After considering the record as a whole, I hold that petitioners have failed to establish by preponderant evidence that Colten’s condition was caused or significantly aggravated by a vaccine or any component thereof. The evidence presented was both voluminous and extraordinarily complex. After careful consideration of all of the evidence, it was abundantly clear that petitioners’ theories of causation were speculative and unpersuasive. Respondent’s experts were far more qualified, bettersupported by the weight of scientific research and authority, and simply morepersuasive on nearly every point in contention. Because of pervasive quality control problems at a now-defunct laboratory that tested a key piece of evidence, petitioners could not reliably demonstrate the presence of a persistent measles virus in Colten’s central nervous system. Petitioners failed to establish that measles virus can cause autism or that it did so in Colten. They failed to demonstrate that amount of ethylmercury in TCVs causes immune system suppression or dysregulation. They failed to show that Colten’s immune system was dysregulated. Although Colten’s condition markedly improved between his diagnosis and the hearing, the experimental treatments he received cannot be logically or scientifically linked to the theories of causation. Given the advice that petitioners received from a treating physician, Colten’s parents brought this action in good faith and upon a reasonable basis. However, they have failed to demonstrate vaccine causation of Colten’s condition by a preponderance of the evidence. Therefore, I deny their petition for compensation.

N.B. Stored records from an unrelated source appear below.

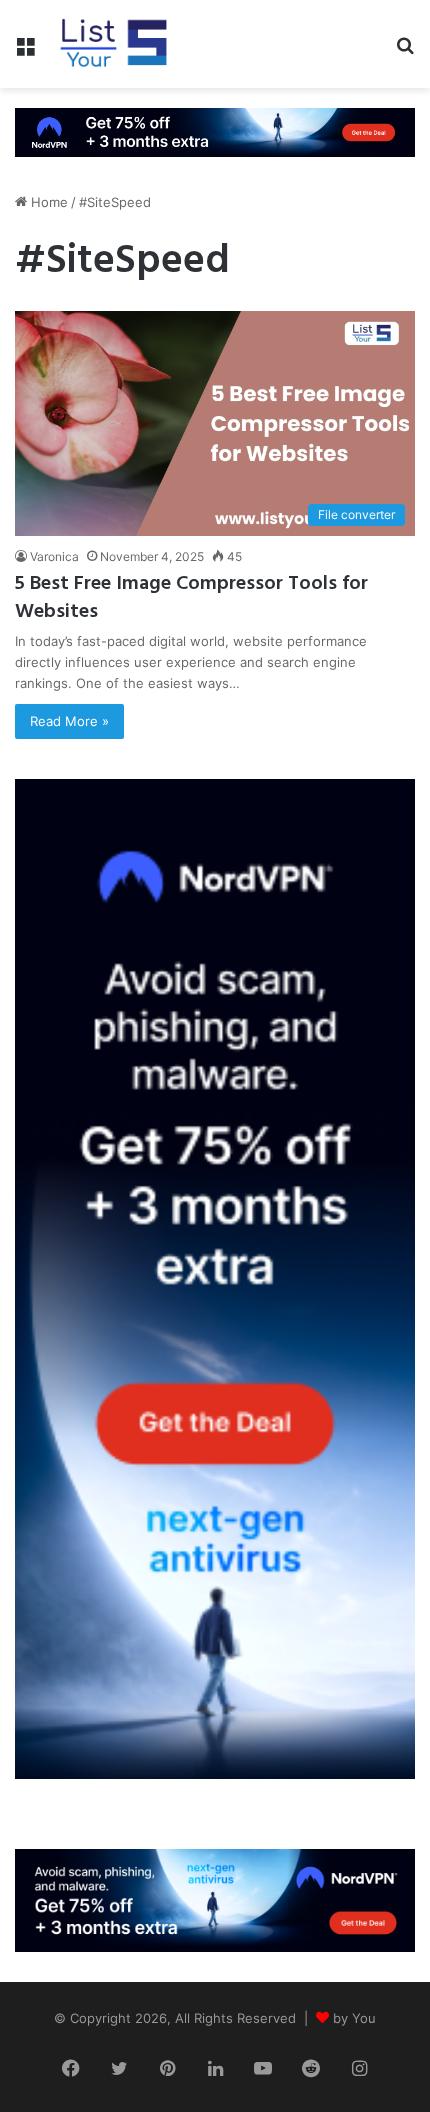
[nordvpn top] (215, 131)
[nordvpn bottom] (215, 1899)
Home (47, 202)
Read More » (69, 721)
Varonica (54, 556)
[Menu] (25, 51)
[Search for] (405, 51)
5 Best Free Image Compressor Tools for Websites (191, 598)
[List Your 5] (114, 44)
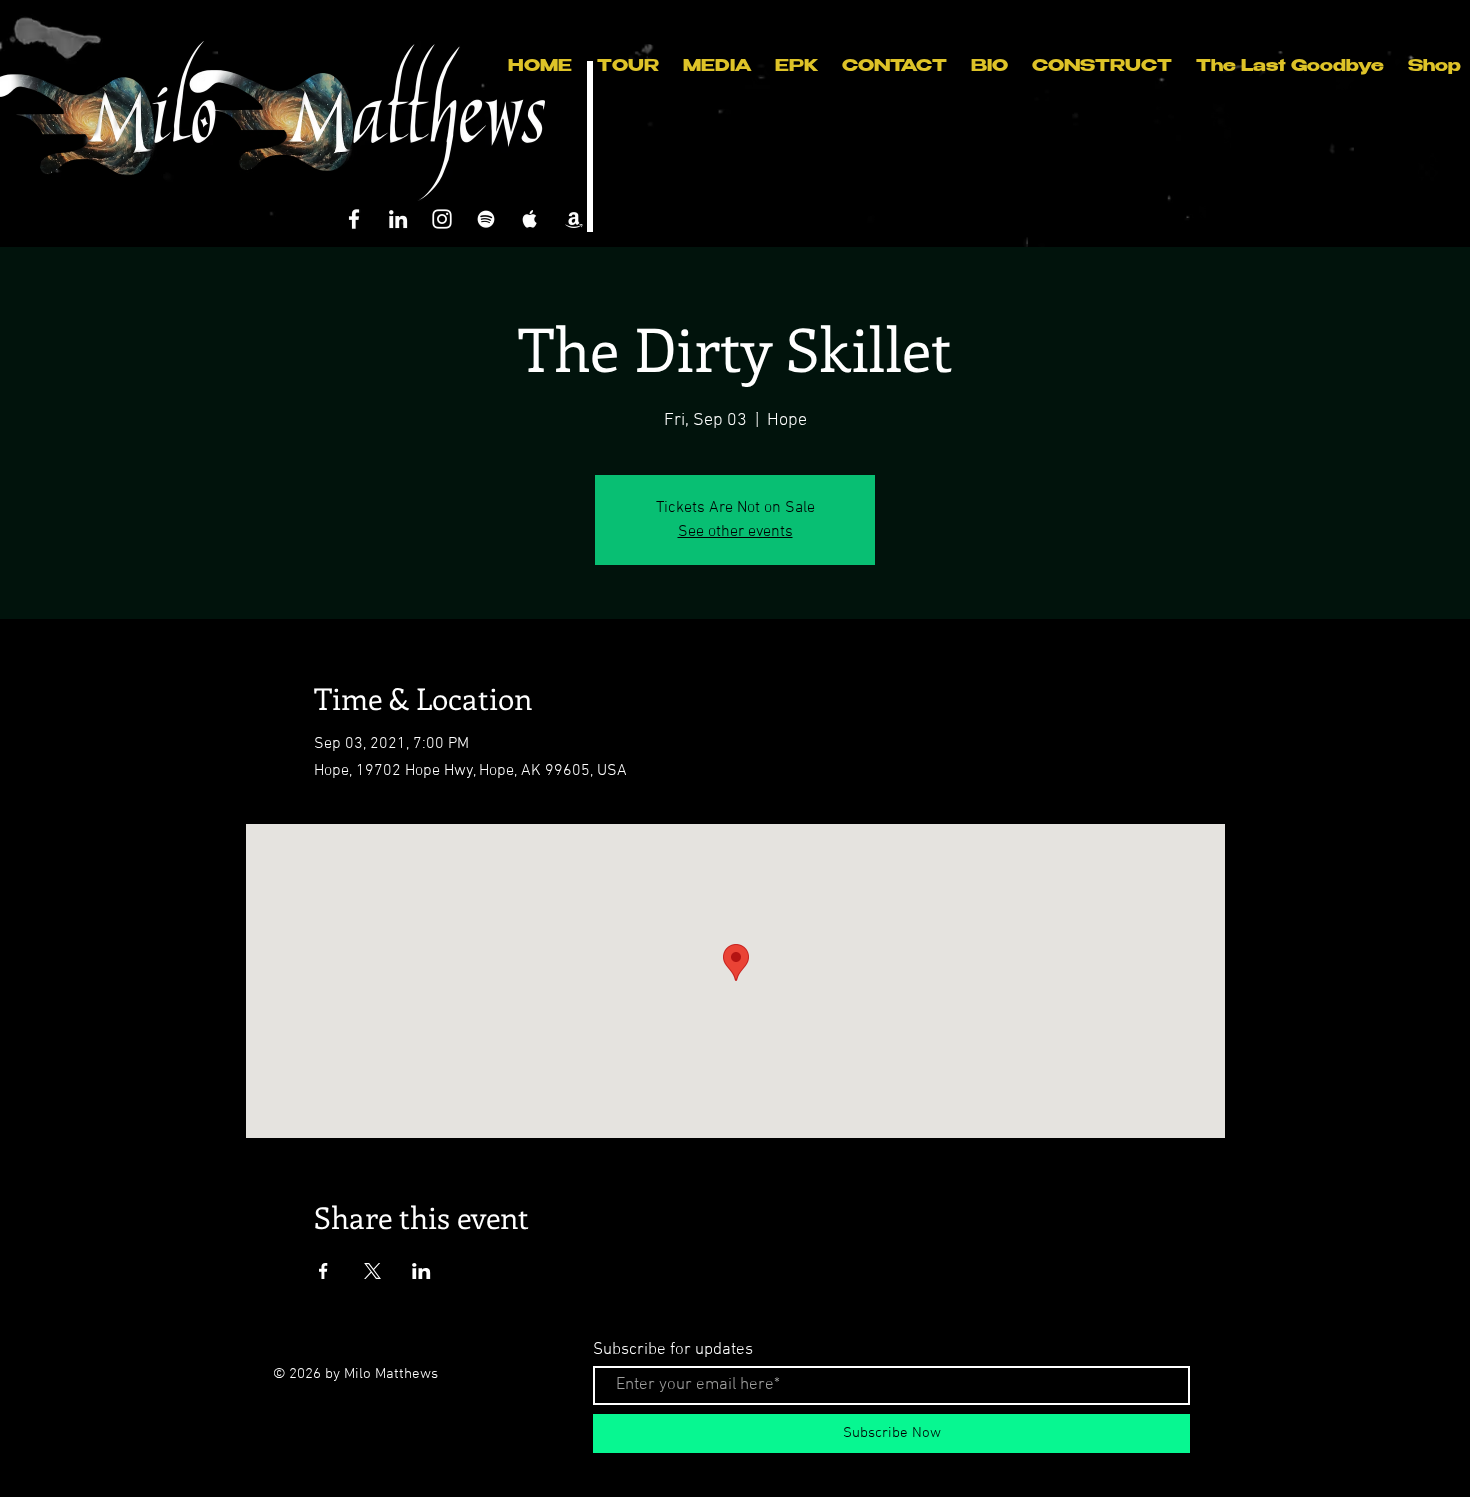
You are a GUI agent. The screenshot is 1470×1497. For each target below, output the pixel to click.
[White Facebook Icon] (354, 219)
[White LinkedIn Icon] (398, 219)
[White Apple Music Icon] (530, 219)
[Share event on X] (372, 1271)
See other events (735, 532)
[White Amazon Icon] (574, 219)
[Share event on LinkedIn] (421, 1271)
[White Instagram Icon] (442, 219)
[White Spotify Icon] (486, 219)
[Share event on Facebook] (323, 1271)
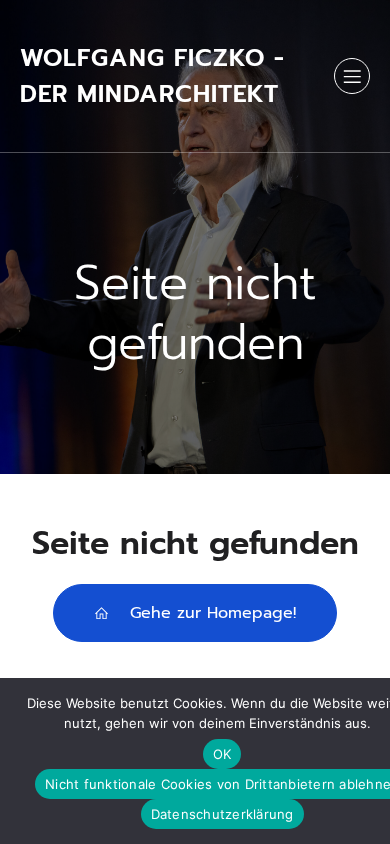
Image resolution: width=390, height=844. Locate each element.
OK (222, 754)
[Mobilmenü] (352, 76)
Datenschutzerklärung (222, 814)
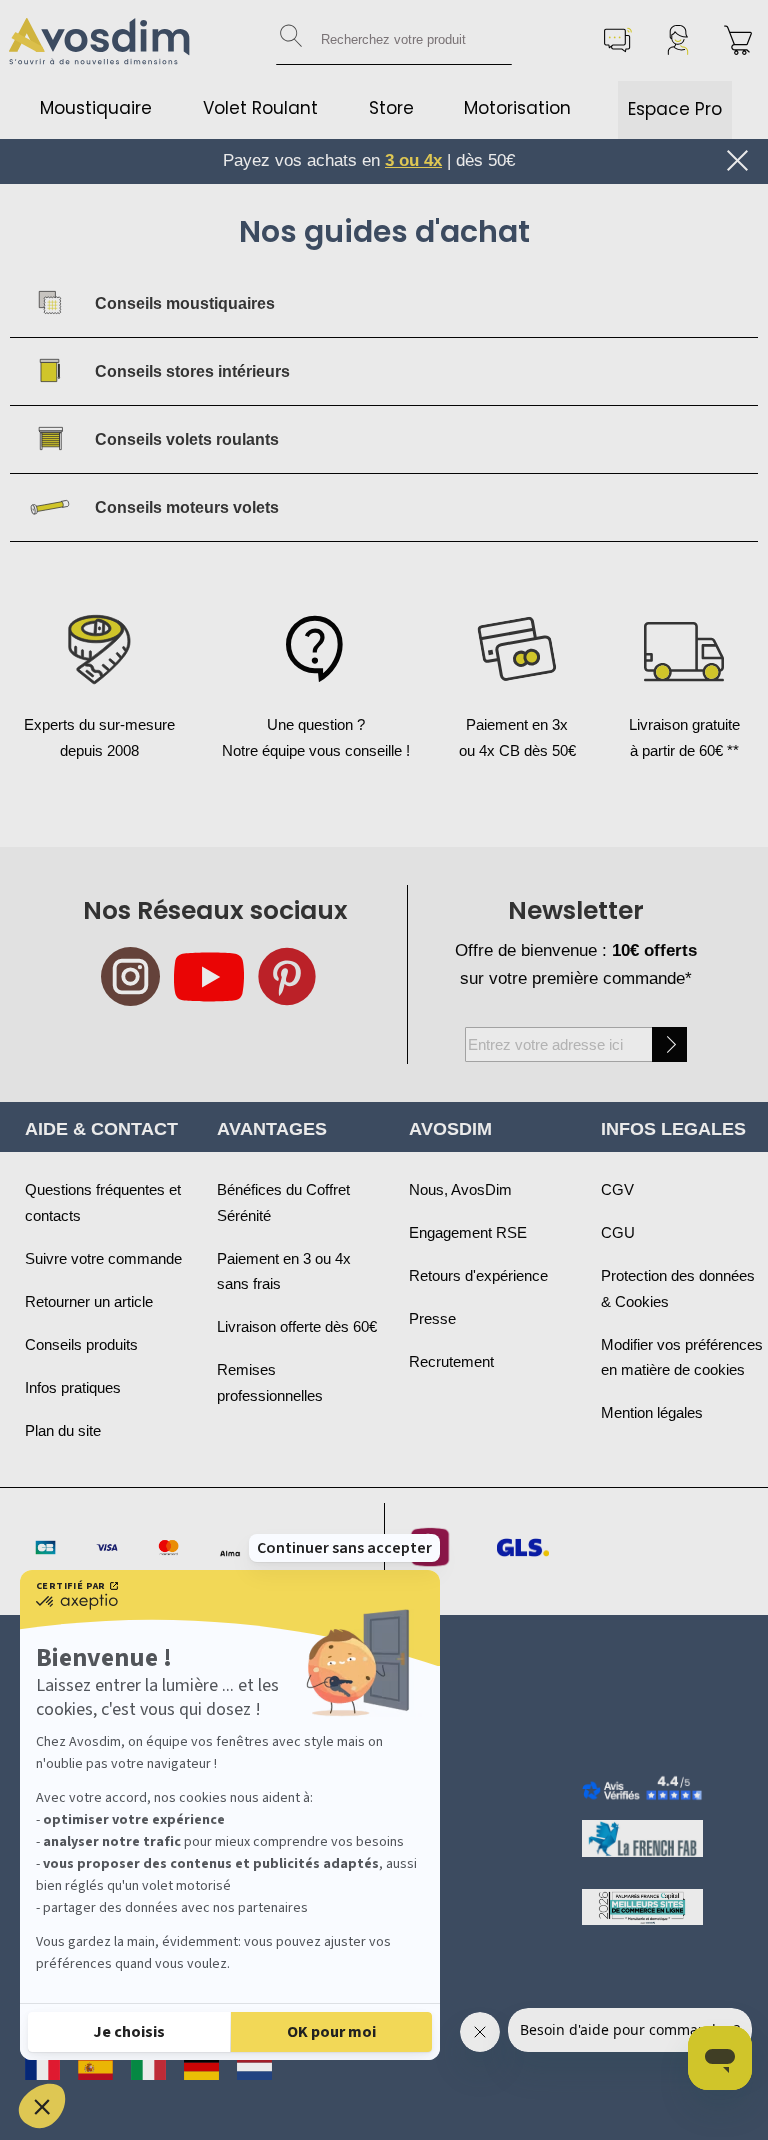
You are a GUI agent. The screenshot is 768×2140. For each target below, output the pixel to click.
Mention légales (652, 1412)
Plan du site (63, 1430)
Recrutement (451, 1361)
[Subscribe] (669, 1044)
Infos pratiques (73, 1387)
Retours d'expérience (478, 1275)
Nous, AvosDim (460, 1189)
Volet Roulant (260, 108)
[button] (42, 2106)
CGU (618, 1232)
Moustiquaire (96, 108)
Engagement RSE (468, 1232)
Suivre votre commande (103, 1258)
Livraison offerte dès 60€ (297, 1326)
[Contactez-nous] (618, 40)
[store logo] (100, 40)
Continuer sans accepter (344, 1548)
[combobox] (394, 40)
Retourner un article (89, 1301)
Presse (432, 1318)
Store (391, 108)
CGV (617, 1189)
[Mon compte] (678, 40)
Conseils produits (81, 1344)
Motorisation (517, 108)
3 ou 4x (413, 160)
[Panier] (738, 40)
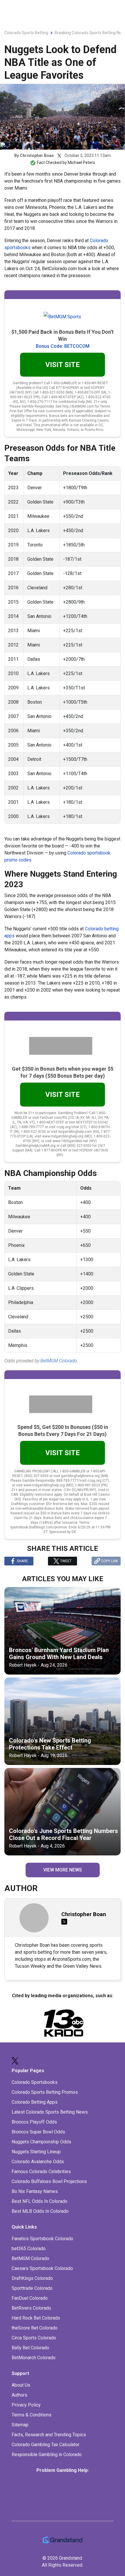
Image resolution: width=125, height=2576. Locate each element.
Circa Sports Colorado (34, 2338)
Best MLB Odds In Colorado (40, 2211)
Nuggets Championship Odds (41, 2142)
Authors (19, 2395)
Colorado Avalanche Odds (38, 2161)
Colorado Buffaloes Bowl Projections (49, 2181)
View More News (62, 1870)
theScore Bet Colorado (35, 2328)
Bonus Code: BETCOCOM (63, 346)
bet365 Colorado (29, 2248)
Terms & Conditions (31, 2415)
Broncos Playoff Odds (34, 2122)
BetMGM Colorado (58, 1361)
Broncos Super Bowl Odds (38, 2132)
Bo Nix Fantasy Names (35, 2191)
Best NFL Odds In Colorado (39, 2201)
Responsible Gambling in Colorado (47, 2454)
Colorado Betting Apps (35, 2102)
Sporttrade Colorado (32, 2288)
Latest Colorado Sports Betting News (50, 2112)
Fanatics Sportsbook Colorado (42, 2238)
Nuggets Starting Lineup (36, 2151)
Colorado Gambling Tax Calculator (45, 2444)
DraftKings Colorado (32, 2278)
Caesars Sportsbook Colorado (42, 2268)
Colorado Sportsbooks (35, 2082)
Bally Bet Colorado (30, 2347)
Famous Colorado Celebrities (41, 2171)
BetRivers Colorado (31, 2308)
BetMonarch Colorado (34, 2357)
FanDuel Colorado (30, 2298)
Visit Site (62, 365)
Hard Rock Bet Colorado (36, 2318)
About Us (21, 2385)
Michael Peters (81, 162)
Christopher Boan (37, 155)
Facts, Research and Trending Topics (49, 2434)
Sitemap (20, 2425)
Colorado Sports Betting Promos (45, 2092)
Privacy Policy (26, 2405)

One, two, three strikes, your out!

The decisions reflect the overall impression of the scientific community – the theories behind the notion that vaccines cause autism are speculative and the evidence is strongly against them. Also, the experts who have looked at the evidence and have concluded that vaccines do not cause autism simply know what they are talking about, while the anti-vaccine experts were unimpressive and not persuasive.

This is a solid victory, much as the Dover decision (which thoroughly went through the scientific arguments for evolution and the nonsense of Intelligent Design) was for science and the teaching of evolution.  We can now expect desperate spin from the anti-vaccine crowd. That should be fun (while also depressing) to watch. And, just as with ID, it is unlikely that even this solid trouncing will end anti-vaccine pseudoscience.